Automatically clear backup data for clusters

2023-10-27 09:57:43  Updated

After the backup succeeds, you can enable the automatic data clearing feature based on your business needs. The system automatically clears backup data that meets requirements when this feature is enabled. OceanBase supports automatic backup data clearing only at the cluster level.

Considerations

  • The clearing of the archive log data depends on data backup. Before you clear archive log data, confirm that a data backup file exists. If no data backup file exists, the archive log data cannot be cleared.

  • Only data stored in the backup destination specified in backup_dest can be automatically cleared. If the destination of a backup is changed, the backup data must be manually cleared upon expiration.

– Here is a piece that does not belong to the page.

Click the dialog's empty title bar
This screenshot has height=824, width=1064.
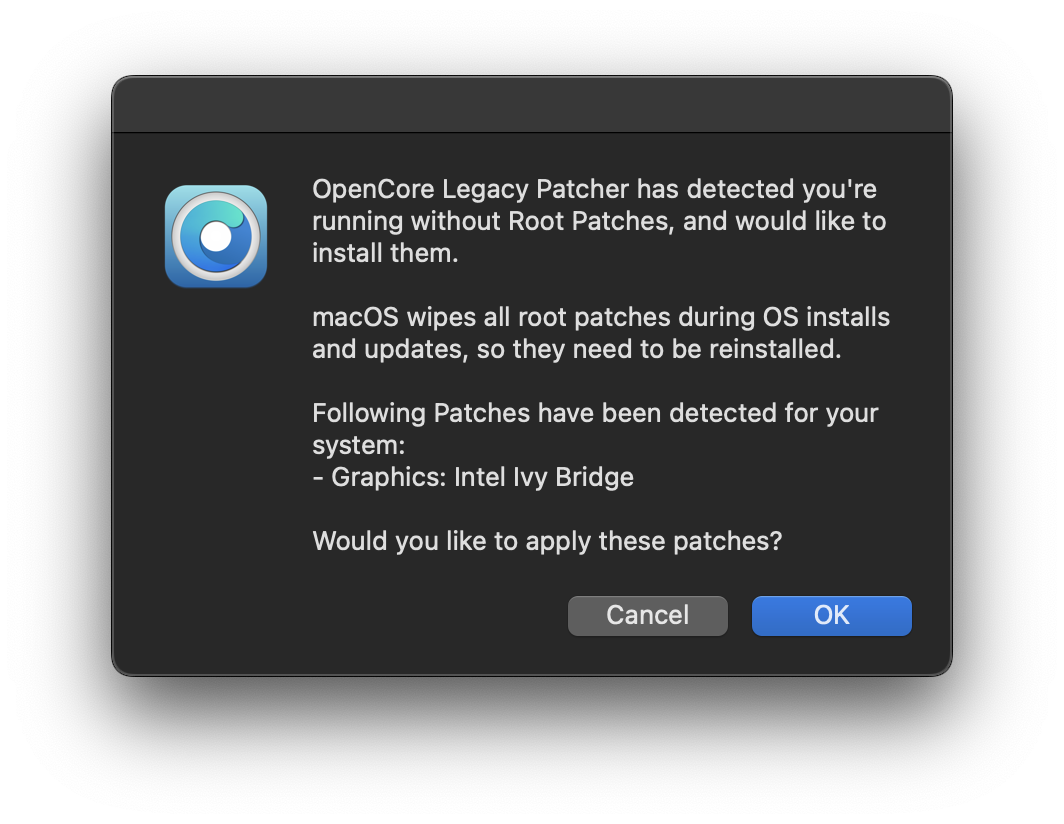pos(531,105)
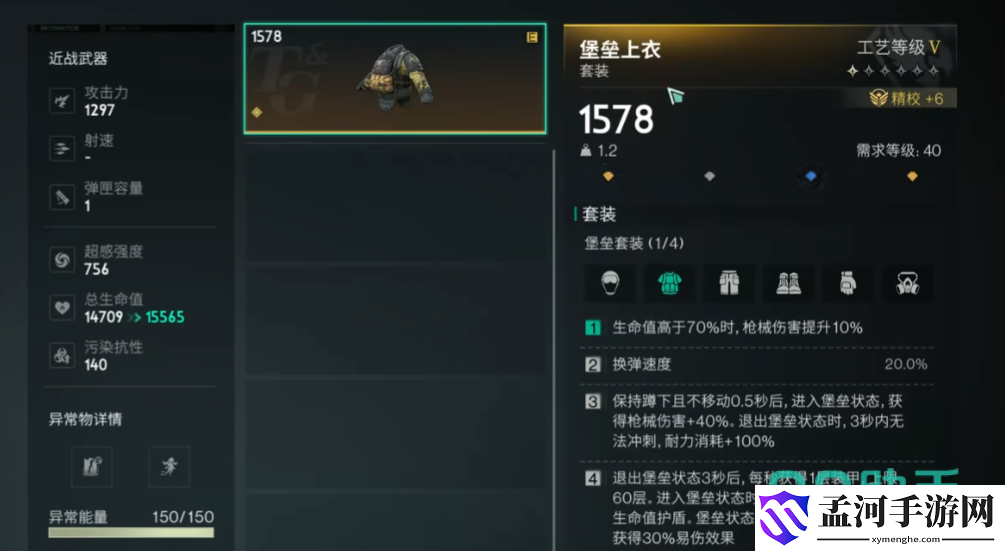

  • At least one copy of backup data is retained after automatic clearing. If only one copy of valid backup data exists, this data copy will never expire.

  • When you clear backup data from the Network File System (NFS), the system directly clears backup files that meet the requirements. When you clear backup data from the Object Storage Service (OSS), the backup file clearing mode is specified by the delete_mode parameter in backup_dest. For more information, see Preparations for backup.

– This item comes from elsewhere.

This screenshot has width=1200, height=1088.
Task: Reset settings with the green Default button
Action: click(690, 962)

(Recommended) Enable automatic data clearing by using the backup_dest_option parameter

  1. Log on to the sys tenant as the root user.

  2. Configure the backup clearing strategy in backup_dest_option.

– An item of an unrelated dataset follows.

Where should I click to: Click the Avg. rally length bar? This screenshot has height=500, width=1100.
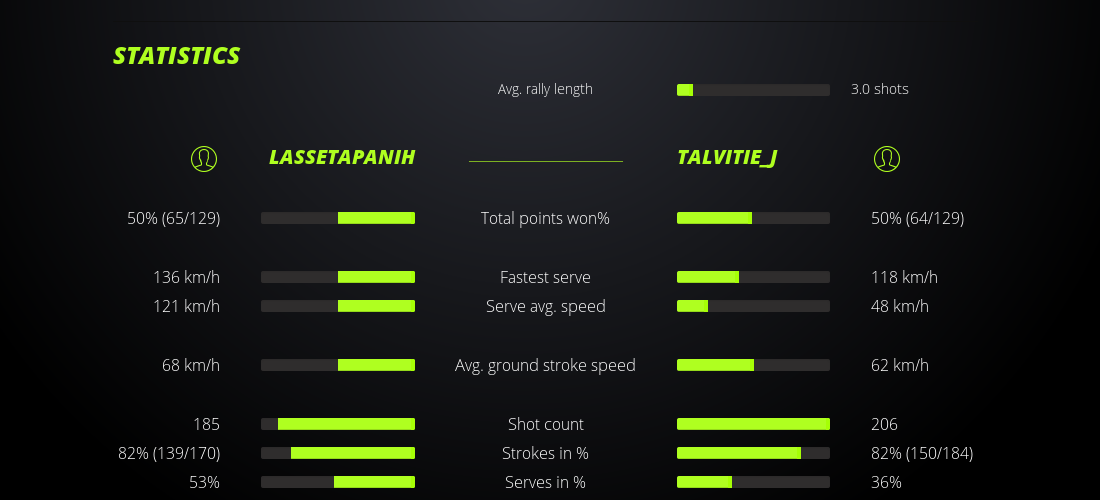[753, 90]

    The clearing of backup data is determined by the auto_delete_obsolete_backup and recovery_window parameters in backup_dest_option. For more information about the setting method and description of these parameters, see Preparations for backup.

    For more information about the backup_dest_option parameter, see backup_dest_option.

    Parameters are as follows:

    • auto_delete_obsolete_backup

      This parameter specifies whether to enable automatic data clearing. If auto_delete_obsolete_backup is set to true, the system automatically clears expired backup data.

    • recovery_window

      This parameter specifies the time window for restoring backup data. The system determines whether a copy of backup data has expired based on this time window.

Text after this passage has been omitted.